[[ Material provided open ]]

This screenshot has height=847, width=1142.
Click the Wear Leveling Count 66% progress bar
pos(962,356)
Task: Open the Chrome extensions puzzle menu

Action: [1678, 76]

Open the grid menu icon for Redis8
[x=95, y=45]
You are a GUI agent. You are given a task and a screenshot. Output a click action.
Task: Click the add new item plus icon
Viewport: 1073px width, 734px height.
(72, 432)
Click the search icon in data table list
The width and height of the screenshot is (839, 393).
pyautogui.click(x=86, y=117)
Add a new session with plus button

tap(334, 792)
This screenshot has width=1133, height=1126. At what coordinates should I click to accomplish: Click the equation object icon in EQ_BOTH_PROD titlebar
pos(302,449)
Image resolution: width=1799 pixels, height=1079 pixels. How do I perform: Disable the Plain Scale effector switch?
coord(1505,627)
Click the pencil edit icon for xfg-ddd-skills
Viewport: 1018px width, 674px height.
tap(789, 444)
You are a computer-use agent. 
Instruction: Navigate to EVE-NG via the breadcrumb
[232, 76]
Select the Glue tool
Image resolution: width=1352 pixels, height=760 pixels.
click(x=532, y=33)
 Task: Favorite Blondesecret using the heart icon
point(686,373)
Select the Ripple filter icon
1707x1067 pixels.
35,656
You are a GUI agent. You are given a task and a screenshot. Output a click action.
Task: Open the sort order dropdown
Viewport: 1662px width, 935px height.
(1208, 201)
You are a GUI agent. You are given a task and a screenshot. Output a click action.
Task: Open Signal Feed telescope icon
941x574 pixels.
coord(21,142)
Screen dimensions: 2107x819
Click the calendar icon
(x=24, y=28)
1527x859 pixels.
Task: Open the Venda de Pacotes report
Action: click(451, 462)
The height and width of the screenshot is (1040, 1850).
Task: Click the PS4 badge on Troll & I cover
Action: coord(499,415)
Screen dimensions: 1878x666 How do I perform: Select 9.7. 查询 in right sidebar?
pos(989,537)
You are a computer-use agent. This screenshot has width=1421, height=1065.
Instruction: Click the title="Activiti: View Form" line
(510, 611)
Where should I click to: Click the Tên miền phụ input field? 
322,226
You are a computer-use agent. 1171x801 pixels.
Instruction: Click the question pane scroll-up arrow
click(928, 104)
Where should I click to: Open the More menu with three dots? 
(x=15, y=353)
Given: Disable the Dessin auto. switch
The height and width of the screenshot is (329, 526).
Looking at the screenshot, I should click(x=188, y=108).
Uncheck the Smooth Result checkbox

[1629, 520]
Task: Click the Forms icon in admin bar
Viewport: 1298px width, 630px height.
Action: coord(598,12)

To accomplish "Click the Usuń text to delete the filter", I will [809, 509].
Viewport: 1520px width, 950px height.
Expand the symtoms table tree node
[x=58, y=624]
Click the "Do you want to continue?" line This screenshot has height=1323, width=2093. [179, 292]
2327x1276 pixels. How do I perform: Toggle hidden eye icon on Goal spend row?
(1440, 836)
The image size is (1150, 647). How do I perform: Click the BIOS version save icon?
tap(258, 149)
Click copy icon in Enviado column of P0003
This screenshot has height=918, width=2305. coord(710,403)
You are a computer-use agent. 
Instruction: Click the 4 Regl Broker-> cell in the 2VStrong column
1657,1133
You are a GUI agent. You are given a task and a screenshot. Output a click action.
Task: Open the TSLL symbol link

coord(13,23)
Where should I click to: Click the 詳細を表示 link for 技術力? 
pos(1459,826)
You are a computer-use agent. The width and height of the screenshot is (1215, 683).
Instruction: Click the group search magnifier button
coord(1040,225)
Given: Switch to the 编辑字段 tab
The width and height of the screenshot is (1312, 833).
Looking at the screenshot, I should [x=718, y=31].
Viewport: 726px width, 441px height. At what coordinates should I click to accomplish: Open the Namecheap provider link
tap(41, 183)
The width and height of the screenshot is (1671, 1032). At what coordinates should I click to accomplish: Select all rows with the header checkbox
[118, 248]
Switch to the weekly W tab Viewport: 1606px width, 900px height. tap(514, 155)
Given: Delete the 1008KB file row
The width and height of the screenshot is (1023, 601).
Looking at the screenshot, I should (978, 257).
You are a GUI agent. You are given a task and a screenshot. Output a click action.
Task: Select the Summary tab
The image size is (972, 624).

[[ Material provided closed ]]

**What you have to do**. Determine how many lines of the material hold "computer", and respond with that number only.

**Exercise answer**. 5